-- start INPUT FOR THIS TASK --

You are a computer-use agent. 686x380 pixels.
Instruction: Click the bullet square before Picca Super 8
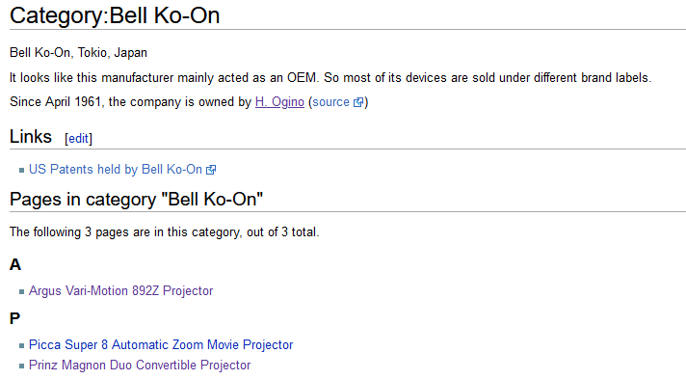pos(22,346)
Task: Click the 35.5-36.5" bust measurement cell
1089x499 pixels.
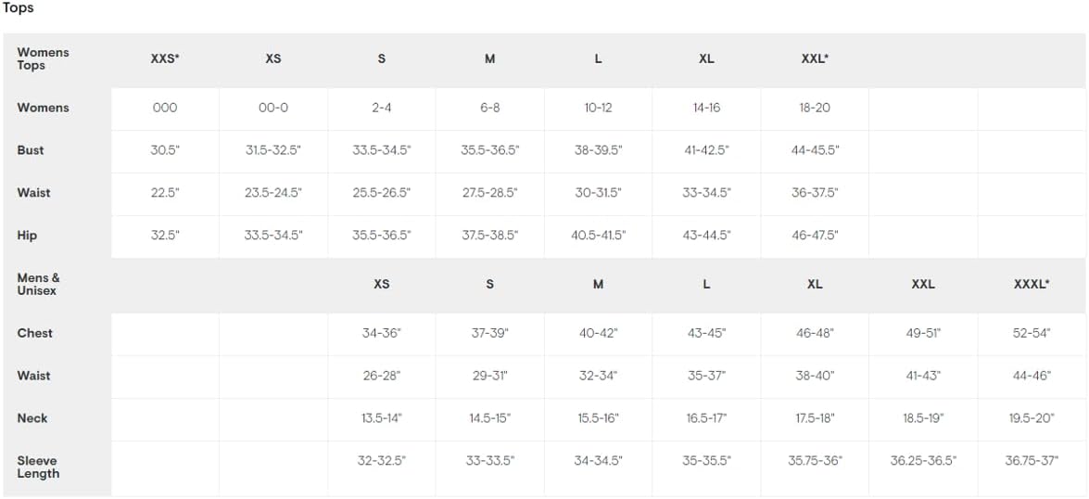Action: (x=489, y=150)
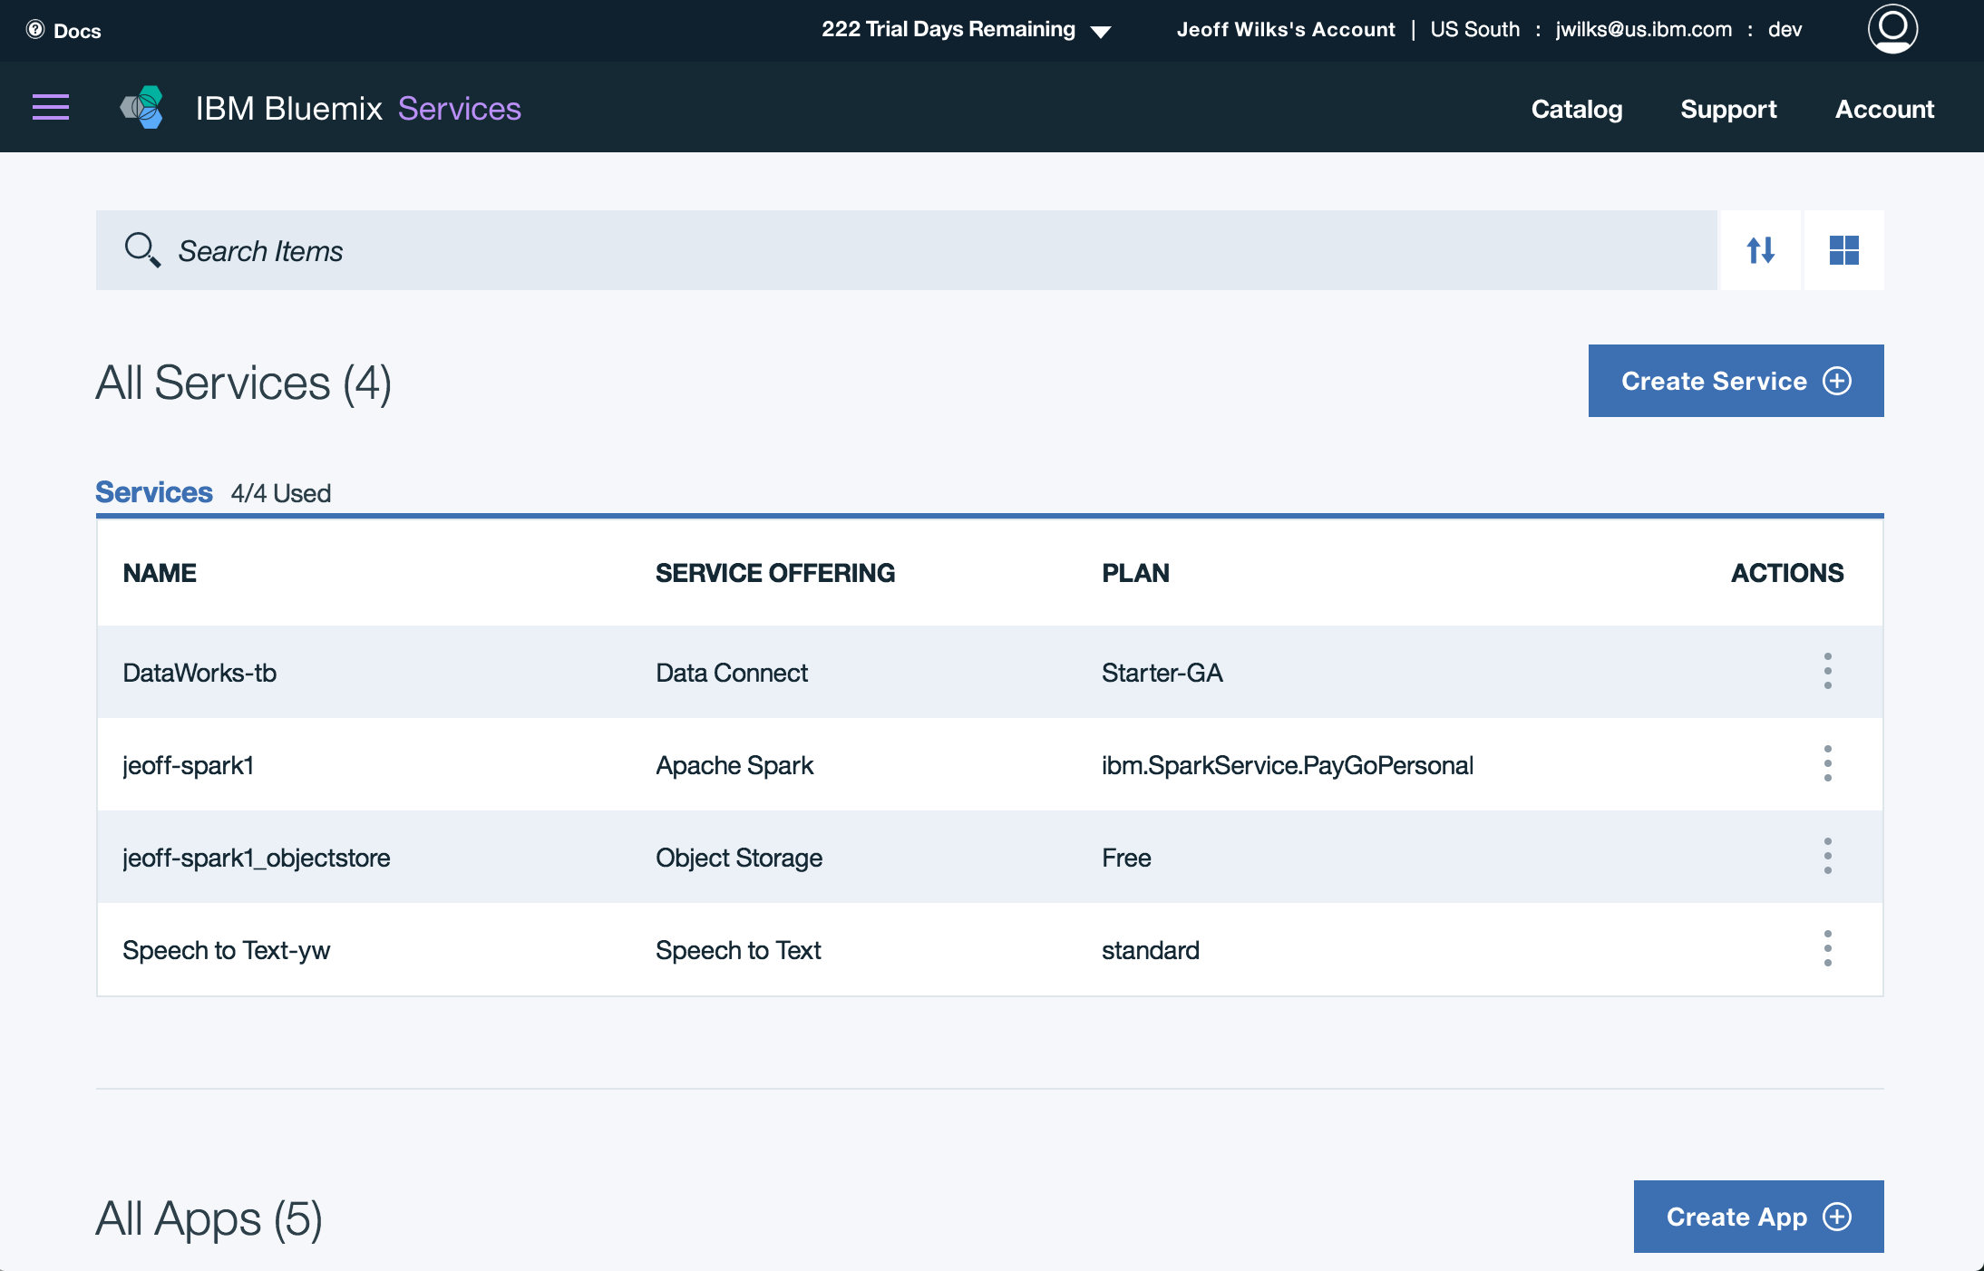
Task: Open the DataWorks-tb service row
Action: [199, 673]
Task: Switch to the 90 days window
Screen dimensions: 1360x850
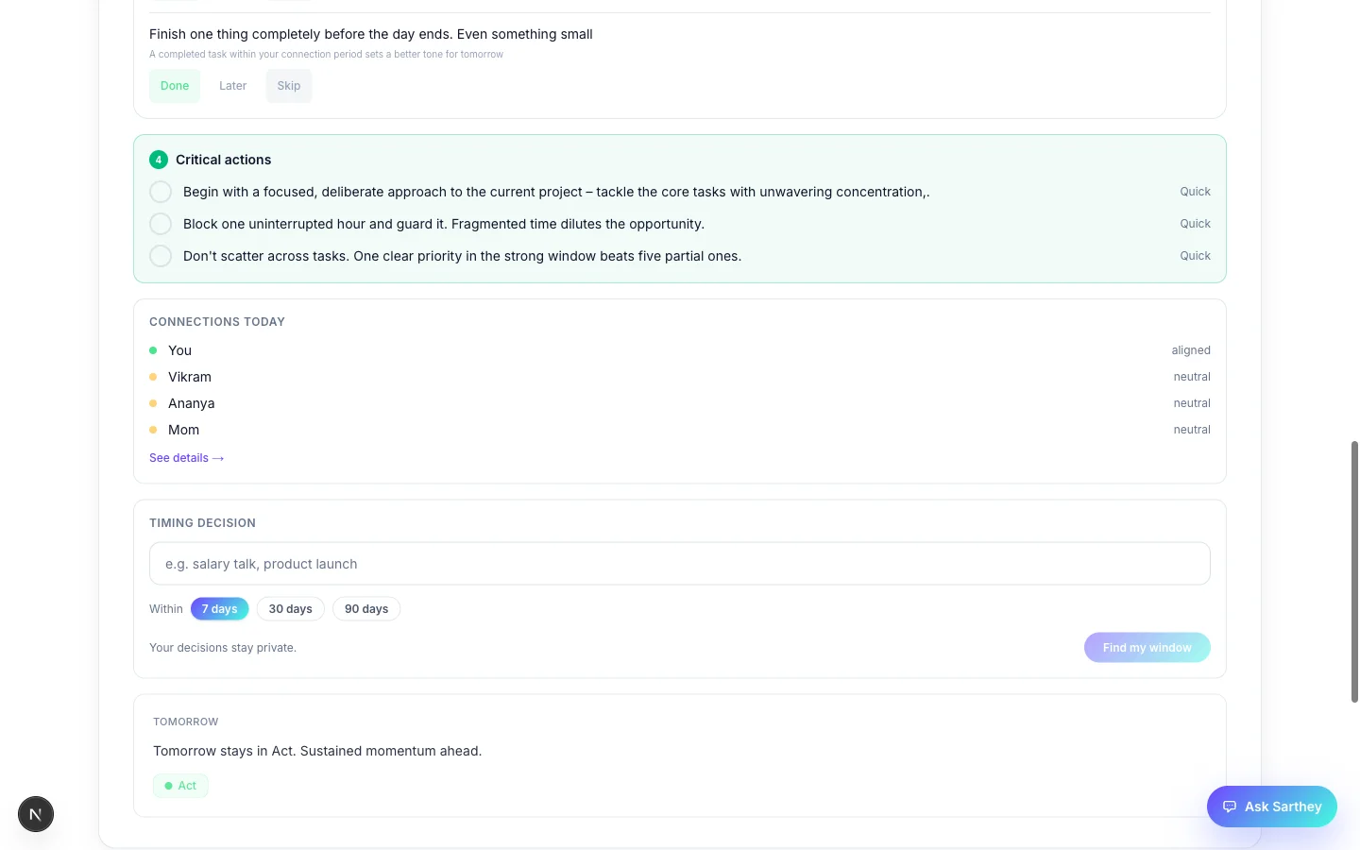Action: [366, 608]
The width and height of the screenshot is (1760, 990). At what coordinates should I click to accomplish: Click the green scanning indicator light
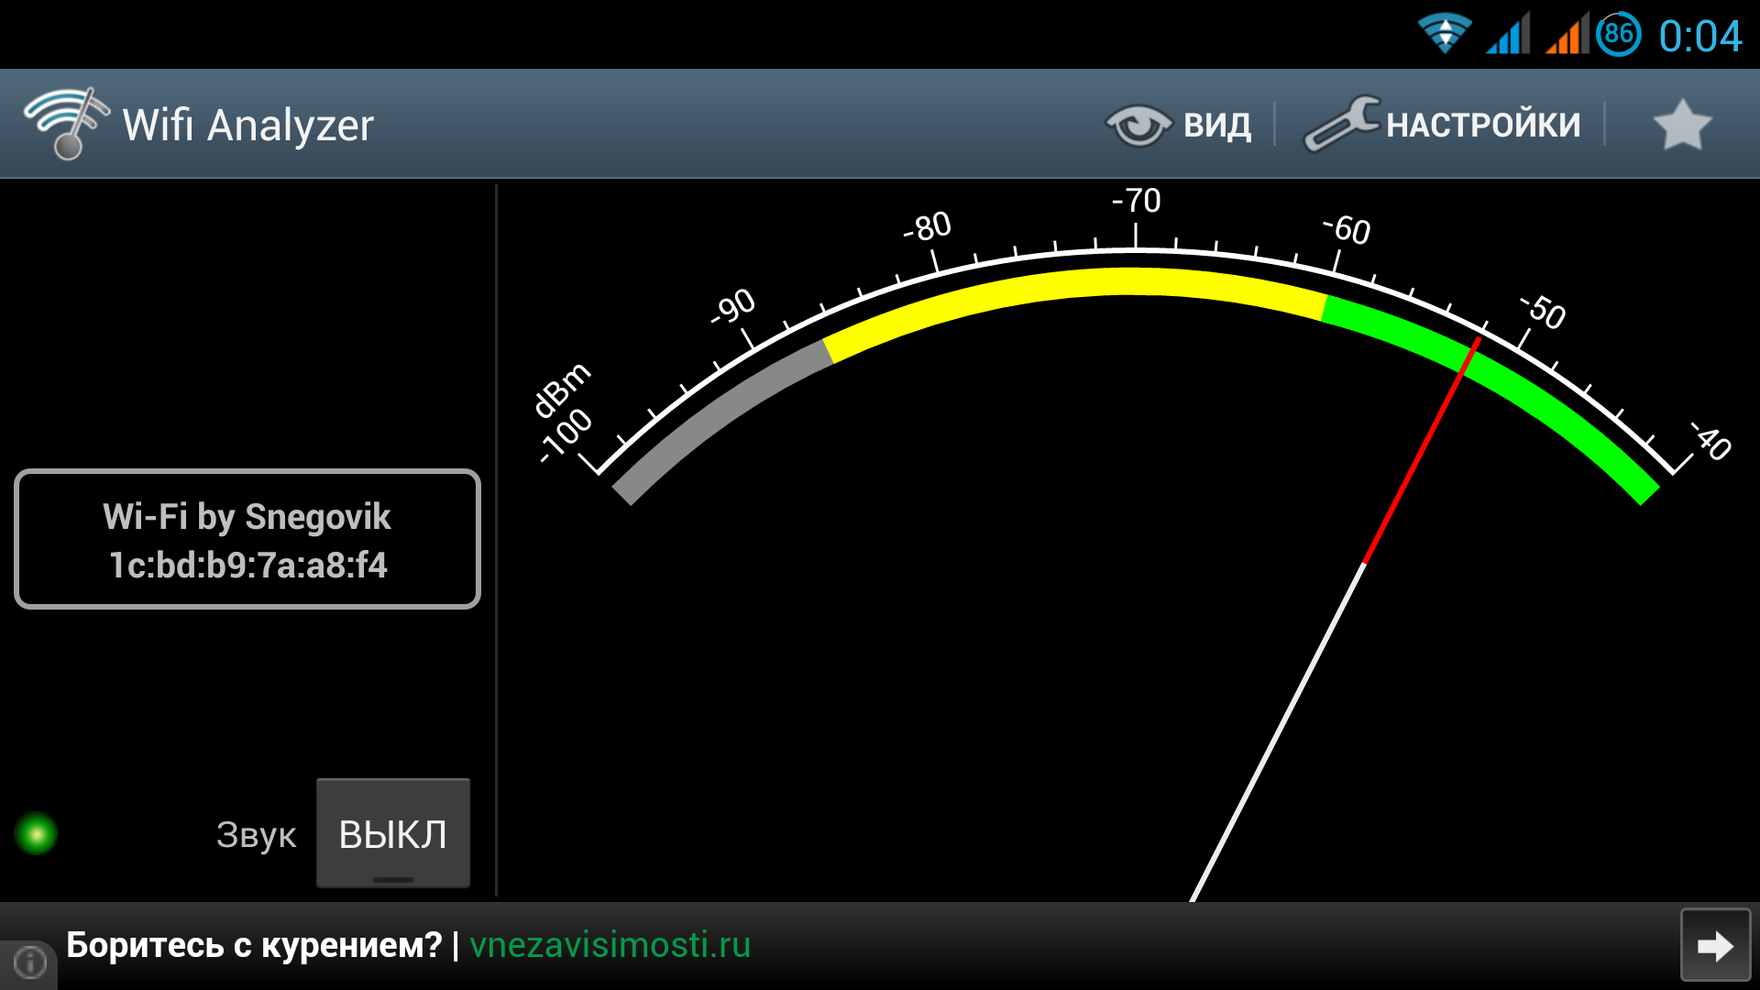tap(37, 833)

-- end INPUT FOR THIS TASK --

● WHAT YOU NEED TO DO: Rewrite every line of the listing above with "pixels" swapped for "px" and nothing else changed. Leave the pictures out.

● TASK OUTPUT:
You are a computer-use agent. 686x380 px.
Instruction: Click the bullet square before Picca Super 8
pos(22,346)
Task: Click the 35.5-36.5" bust measurement cell
1089x499 px.
Action: (x=489, y=150)
Task: Open the DataWorks-tb service row
Action: [199, 673]
Task: Switch to the 90 days window
Screen dimensions: 1360x850
Action: [366, 608]
The width and height of the screenshot is (1760, 990). At what coordinates should I click to accomplish: Click the green scanning indicator light
tap(37, 833)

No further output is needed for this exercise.